# What to give a goat with arthritis



## Chloe1233 (Sep 26, 2017)

Sunshine my new doe I got last month seems to have arthritis in her front right shoulder and knee. She turned 8 this year and is quite a wide doe so I know that is probably contributing to her joint pain. None of my feed stores have any joint supplements but I found these two products off of chewy.com and was wondering if it would be a good product to give to Sunshine.


----------



## NigerianDwarfOwner707 (May 17, 2018)

Molly's herbals has a joint and arthritis support that has glucosamine, MSM, and herbs!! http://www.fiascofarm.com/herbs/mollysherbals.php/products/arthritis-and-joint-support


----------



## Chloe1233 (Sep 26, 2017)

NigerianDwarfOwner707 said:


> Molly's herbals has a joint and arthritis support that has glucosamine, MSM, and herbs!! http://www.fiascofarm.com/herbs/mollysherbals.php/products/arthritis-and-joint-support


Thank you. I didn't know about there being items in the other products that weren't safe for pregnant animals so I went ahead and ordered from Molly's Herbals. Hopefully this will ease her pain. She is quite a big Nigerian dwarf, probably 70-80lbs and I think that her weight is putting a lot of pressure on her joints


----------



## GoofyGoat (Sep 21, 2018)

Chloe1233 said:


> Thank you. I didn't know about there being items in the other products that weren't safe for pregnant animals so I went ahead and ordered from Molly's Herbals. Hopefully this will ease her pain. She is quite a big Nigerian dwarf, probably 70-80lbs and I think that her weight is putting a lot of pressure on her joints


I used the Mollys for my wether Remus and he thought I was trying to poison him when I tried using it as a top dress on his feed. My solution was mixing in some slippery elm powder, oats and molasses and making little balls to give him. If your doe doesn't like it either you might try making the balls.


----------



## NigerianDwarfOwner707 (May 17, 2018)

GoofyGoat said:


> I used the Mollys for my wether Remus and he thought I was trying to poison him when I tried using it as a top dress on his feed. My solution was mixing in some slippery elm powder, oats and molasses and making little balls to give him. If your doe doesn't like it either you might try making the balls.


Dosage balls win over most goats. I have about a thousand other herb dosing techniques as well :bonkdance)


----------



## Buck Naked Boers (Oct 15, 2012)

Do we know though if these products really worked for the arthritis? I have tried Glucosamine and MSM for my goat with arthritis and it didn't seem to help. 
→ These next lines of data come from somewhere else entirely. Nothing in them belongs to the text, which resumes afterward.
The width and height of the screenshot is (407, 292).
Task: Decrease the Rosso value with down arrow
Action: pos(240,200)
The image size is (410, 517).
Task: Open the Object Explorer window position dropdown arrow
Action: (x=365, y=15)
Someone told me about green lipped mussel for arthritis. They use that in dogs but I haven't heard of this supplement. I wonder if anyone here has used that for their goats?


----------



## GoofyGoat (Sep 21, 2018)

Buck Naked Boers said:


> Do we know though if these products really worked for the arthritis? I have tried Glucosamine and MSM for my goat with arthritis and it didn't seem to help.
> 
> Someone told me about green lipped mussel for arthritis. They use that in dogs but I haven't heard of this supplement. I wonder if anyone here has used that for their goats?


The Mollys herbal stuff didn't work for Remus but an equine chiropractor did. He's doing a lot better.  he's running all over now.


----------



## Buck Naked Boers (Oct 15, 2012)

So that is really interesting! I haven't ever heard of a equine chiropractor! Very cool!
Can you tell me what was wrong with Remus? Arthritis? Or spine? Or?
Thank you!


----------



## GoofyGoat (Sep 21, 2018)

Buck Naked Boers said:


> So that is really interesting! I haven't ever heard of a equine chiropractor! Very cool!
> Can you tell me what was wrong with Remus? Arthritis? Or spine? Or?
> Thank you!


We found Remus was having a really hard time getting up from a resting position in the mornings he would only use three legs and the fourth he would swing in the air and limp to his feed. He was only a couple months old when it started. At first I suspected joint ill and took him to the vet and he said no that's not it and gave him meloxicam for three days. It didn't help. We went back and did X-rays .. nothing obvious just a bit of inflammation in his shoulder and knee, more meloxicam. No good. Searching the Internet I found mollys... 5 weeks later no help. Finally a friend said her horse was seeing a chiropractor and I brought Remus over for her appointment. He adjusted him and he was sore but walking better. 6 treatments later he was running around and old enough to test for CAE (negative) so every now and again I get him adjusted and he's a year and a half old and runs and keeps up with the herd just fine. 
Truthfully, I don't think I'll ever know what exactly caused it but as long as he's doing well he'll get tweaked as needed and have a home here.
Picture of Remus when it was bad and more recent with Luna


----------



## Buck Naked Boers (Oct 15, 2012)

Awe. I am glad you found someone who could help him! The meloxicam does seem to be helping our boy. I don't think we have any animal chiropractors here....so I am hoping that maybe a change in hay can help him too. I went and got some good hay that isn't a year old and he seems to be doing a bit better. But now I have to test it myself because of his stone history....we love our boys but wow they are alot more work to keep healthy than the girls! We have one boy that has had two stone surgeries. But since being on tested hay he is doing well! We didn't know better early on and was feeding him grain and alfalfa. For us, that was the wrong thing to do. Our univ vet large animal hospital said do not feed those to yr boys. So we haven't and it certainly is working well! He had a ct recently and NO stones at all.


----------



## goathiker (Apr 14, 2011)

I believe there's a large animal chiropractor at the Sweet Home veterinary hospital Tammy.


----------



## Buck Naked Boers (Oct 15, 2012)

Thanks Jill that is good to know. I think we may have a chiro closer to us as well but not positive. I am trying a couple things to put weight on him right now. He is down in the 220's now which is very very thin for him.

Have a good weekend everyone!


----------